**What to produce:**
Skip the pictures and write out, word for word, the lines below from the one with "Where should I click to: Toggle" through the one with "Click the Alle Filter anzeigen link", inclusive.
═════ Excerpted data ═════
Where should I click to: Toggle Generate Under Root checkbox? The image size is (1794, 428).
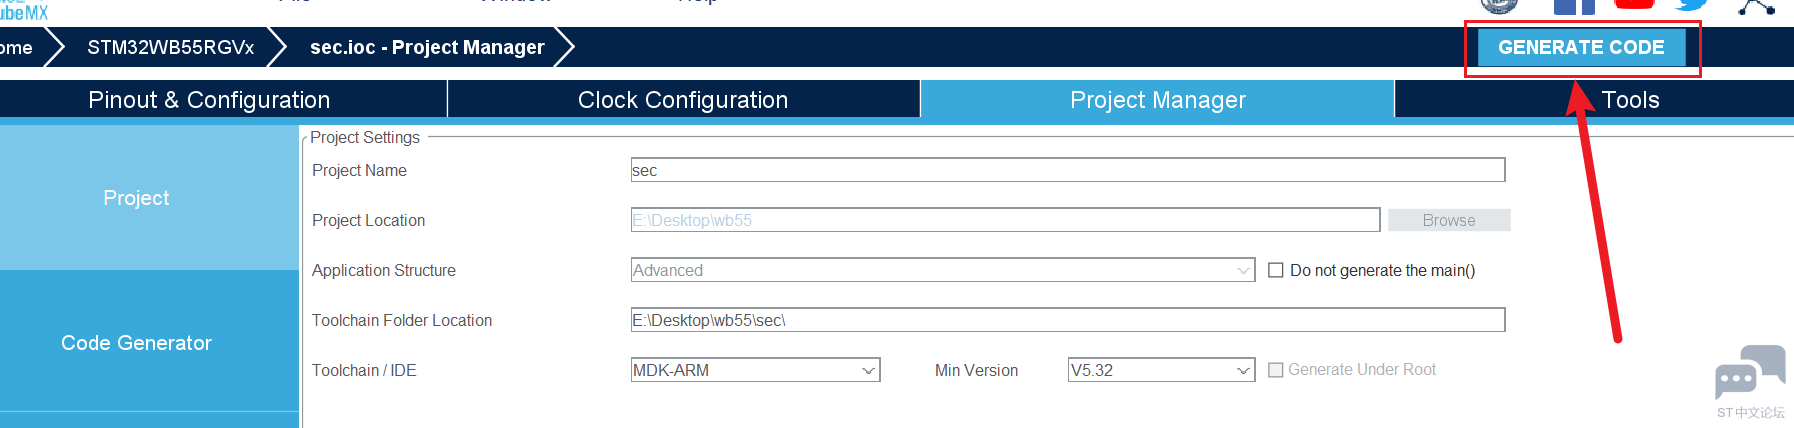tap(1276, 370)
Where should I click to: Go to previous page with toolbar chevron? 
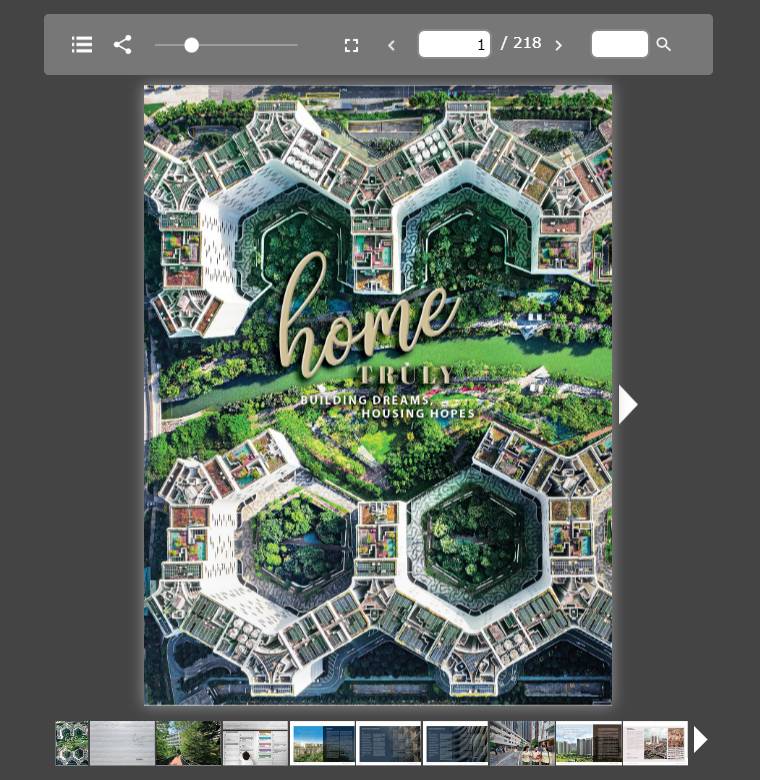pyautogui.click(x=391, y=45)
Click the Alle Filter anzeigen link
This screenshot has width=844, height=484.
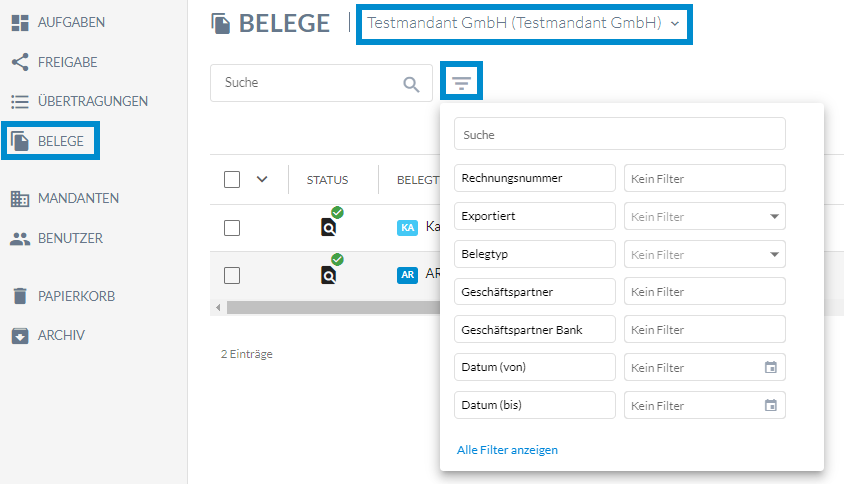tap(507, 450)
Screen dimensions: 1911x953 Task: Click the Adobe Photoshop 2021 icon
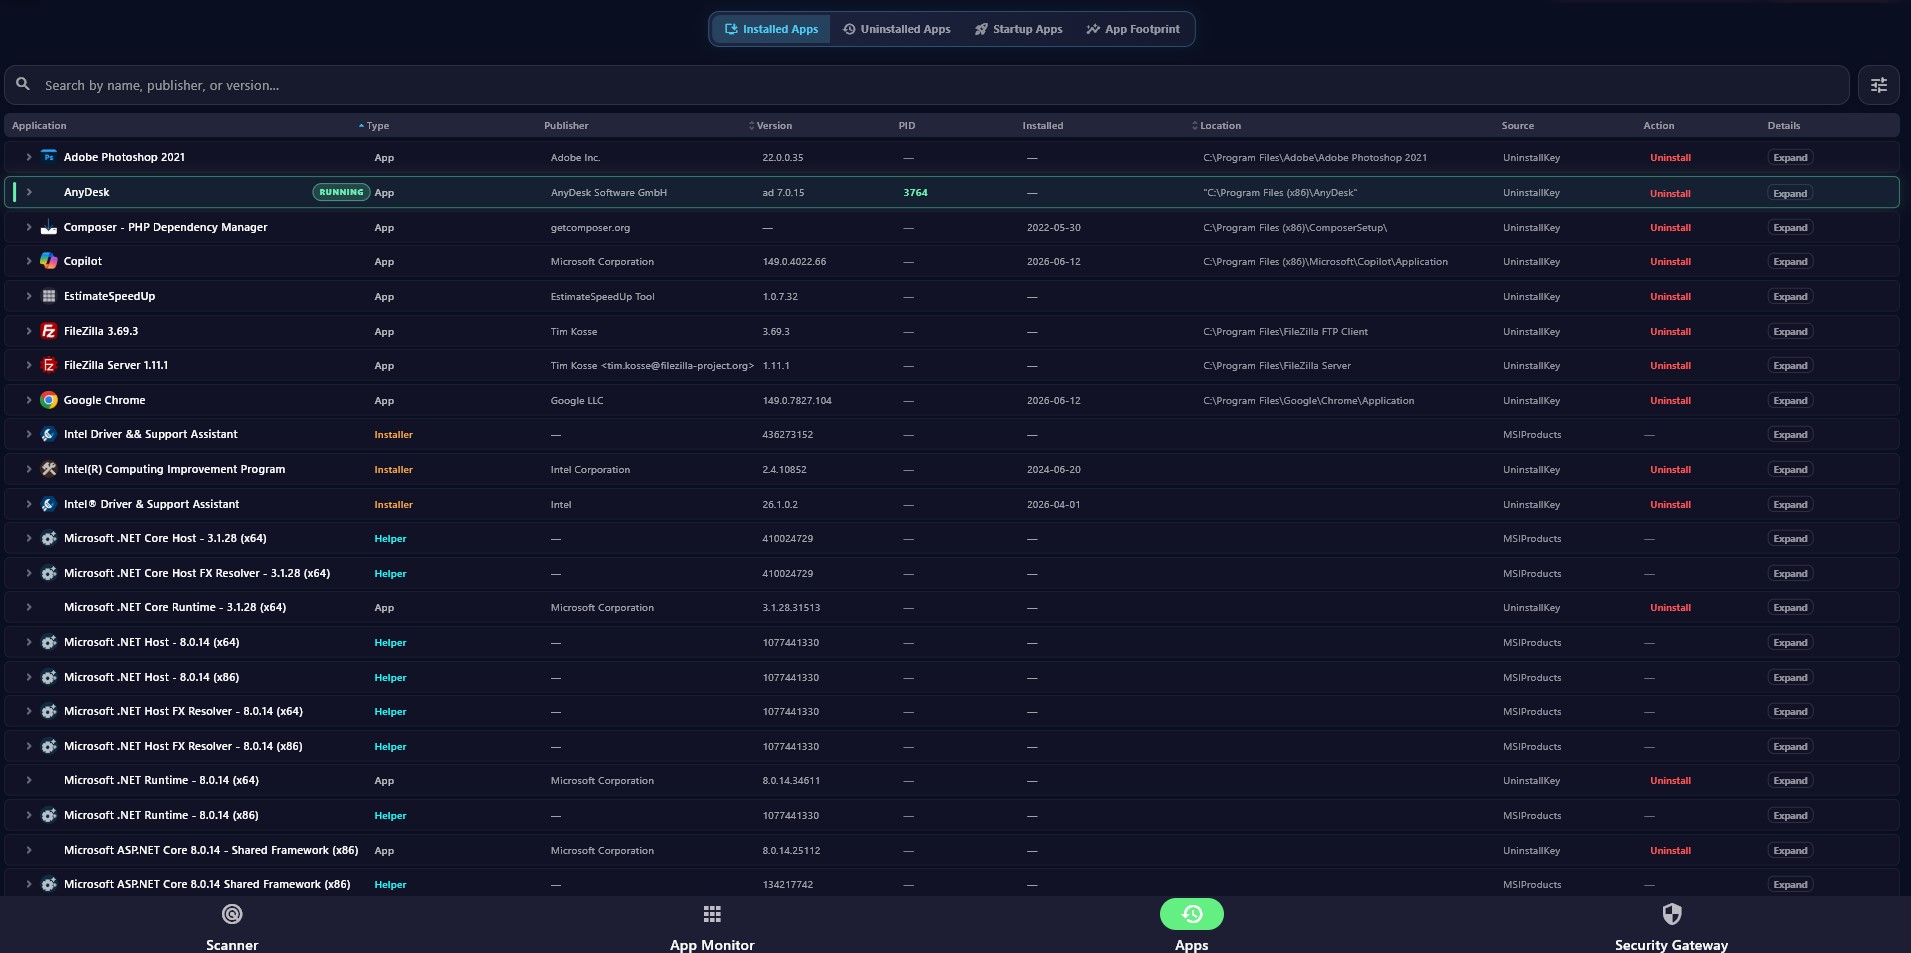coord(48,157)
═════
═════ Excerpted data ═════
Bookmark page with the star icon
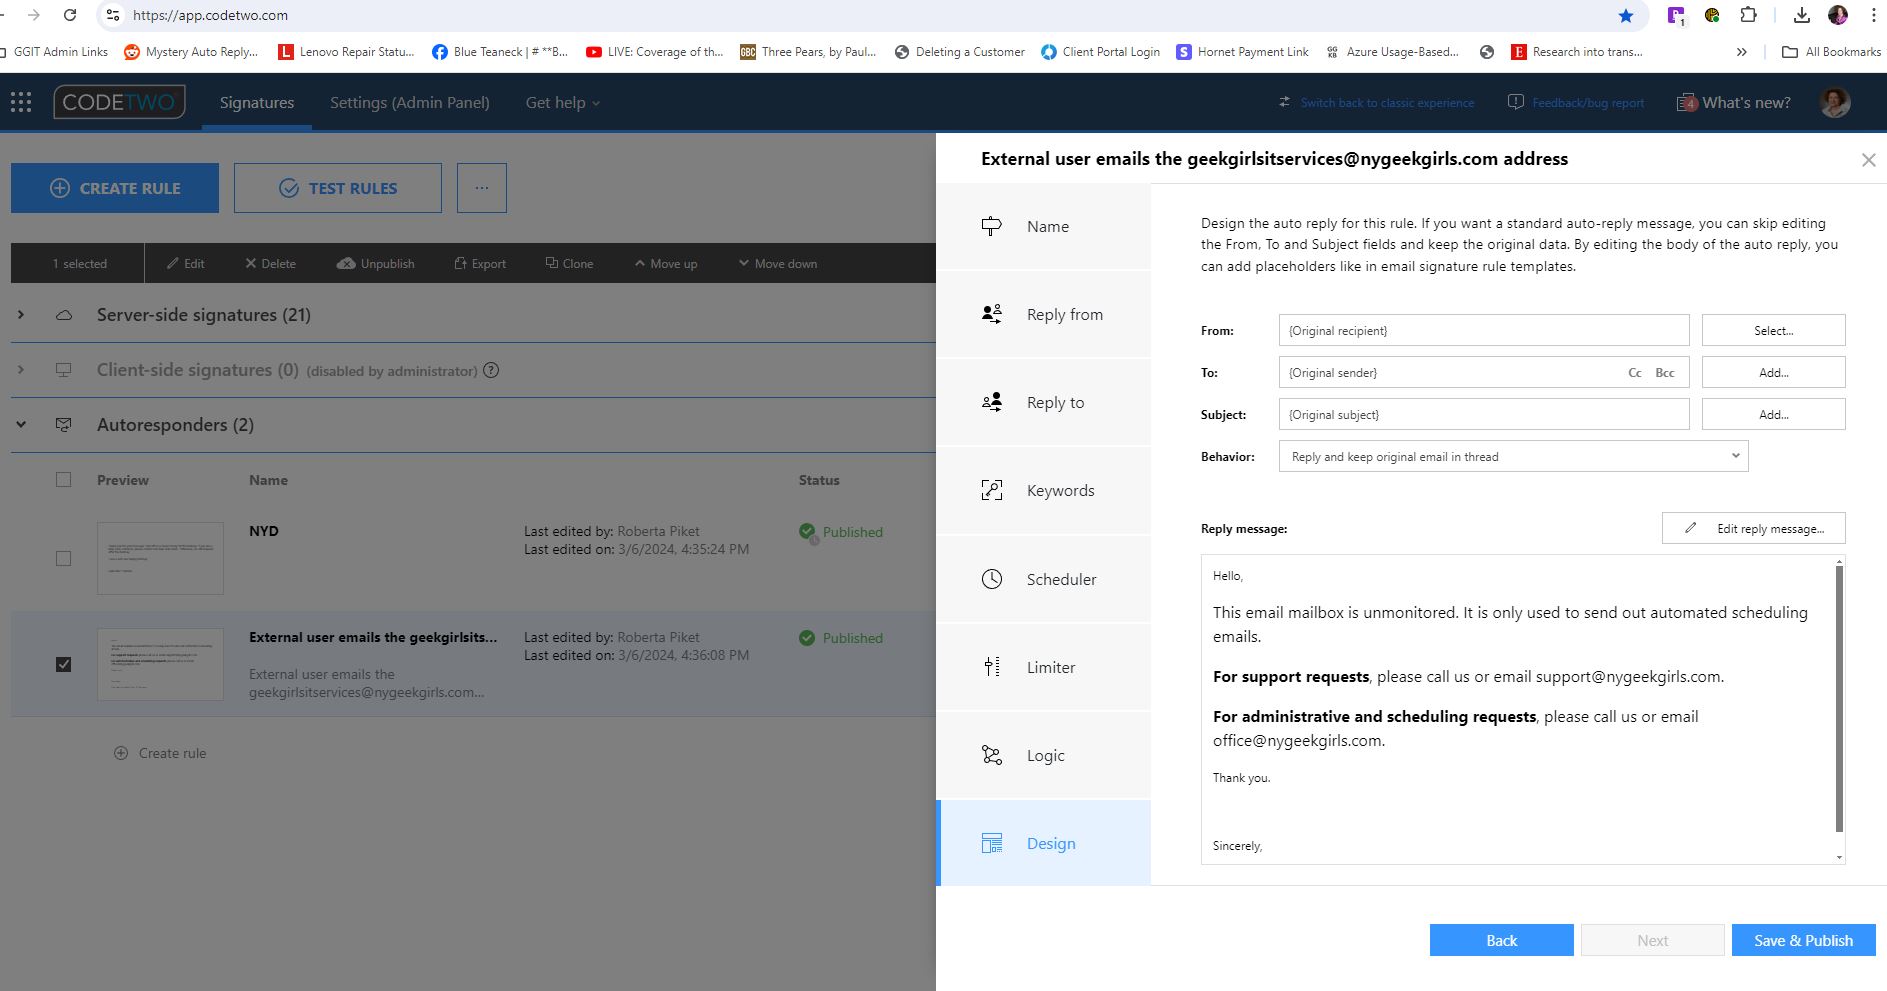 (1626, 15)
═════
**Task solution:**
Where should I click to: Toggle Generate Under Root checkbox? The image size is (1794, 428).
tap(1276, 370)
Where should I click to: Go to previous page with toolbar chevron? 
pyautogui.click(x=391, y=45)
Click the Alle Filter anzeigen link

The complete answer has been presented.